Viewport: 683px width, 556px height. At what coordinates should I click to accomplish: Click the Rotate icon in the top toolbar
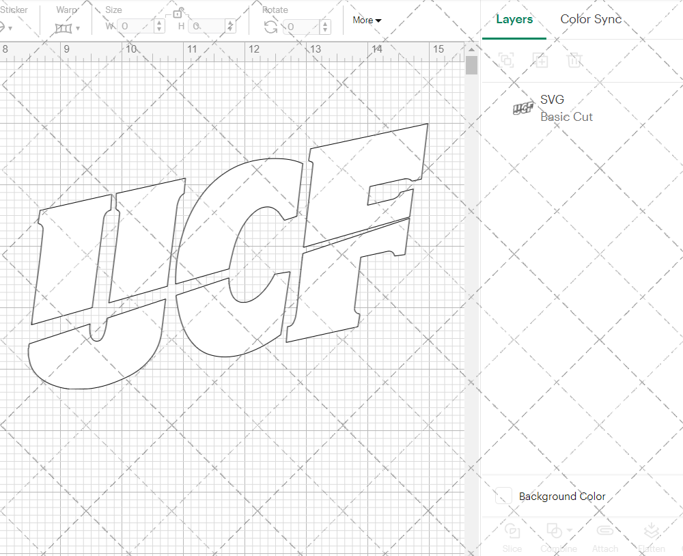[270, 25]
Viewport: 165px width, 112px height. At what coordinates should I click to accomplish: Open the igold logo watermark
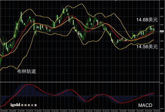(15, 105)
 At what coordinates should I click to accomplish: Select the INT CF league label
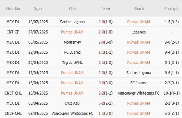(13, 32)
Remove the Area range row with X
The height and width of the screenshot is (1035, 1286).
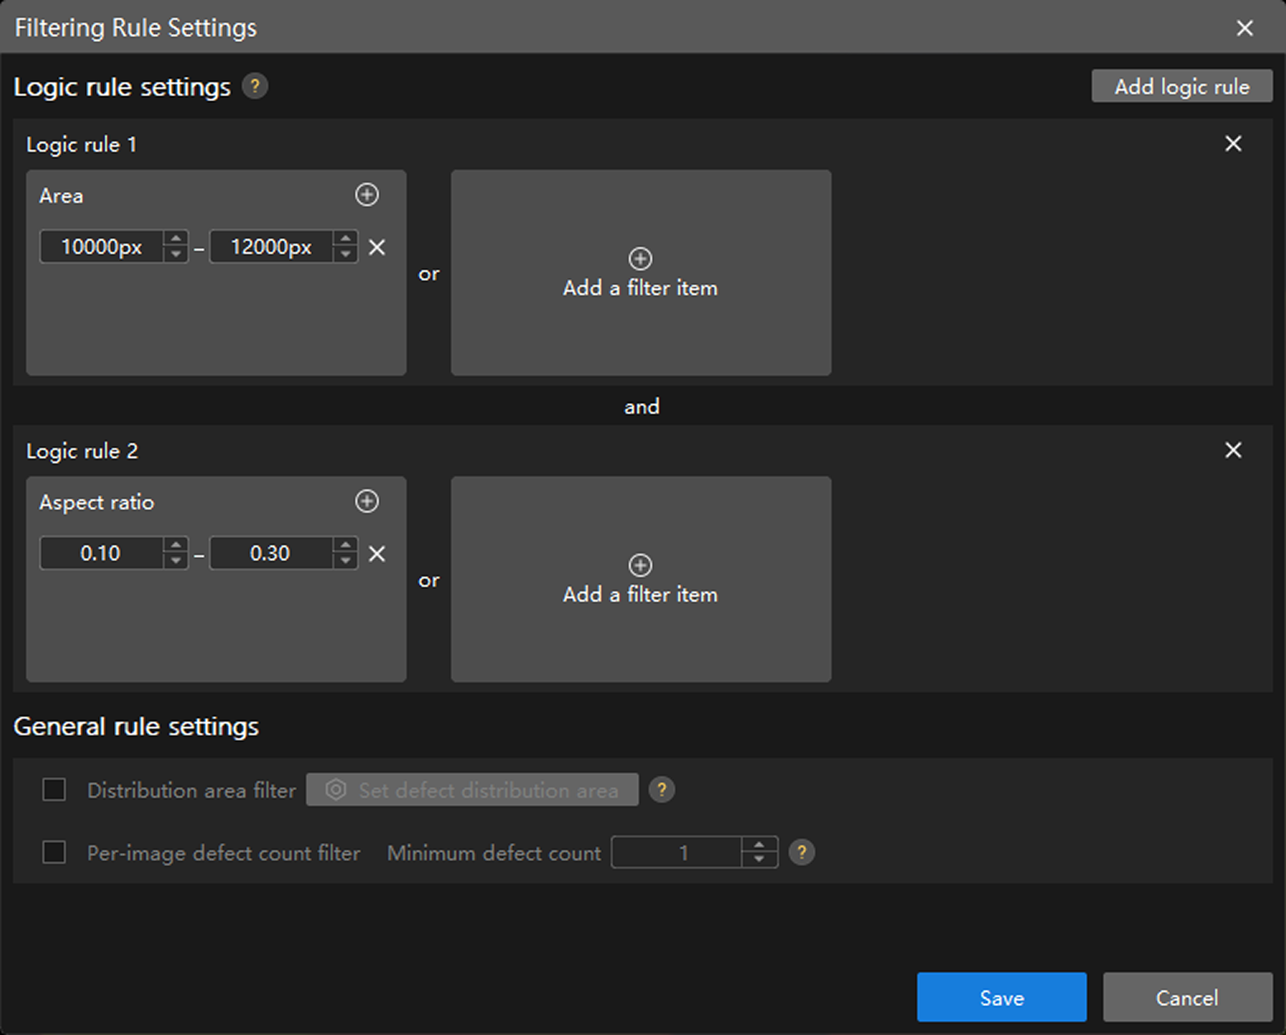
....
The problem:
Print the material again, unchanged, without its pictures.

Solution to this exercise:
Viewport: 683px width, 556px height. At what coordinates should I click to accomplish: Click the Rotate icon in the top toolbar
[270, 25]
Viewport: 165px width, 112px height. At what coordinates should I click to accomplish: Open the igold logo watermark
(15, 105)
 At what coordinates should I click to accomplish: Select the INT CF league label
(13, 32)
Remove the Area range row with X
The height and width of the screenshot is (1035, 1286).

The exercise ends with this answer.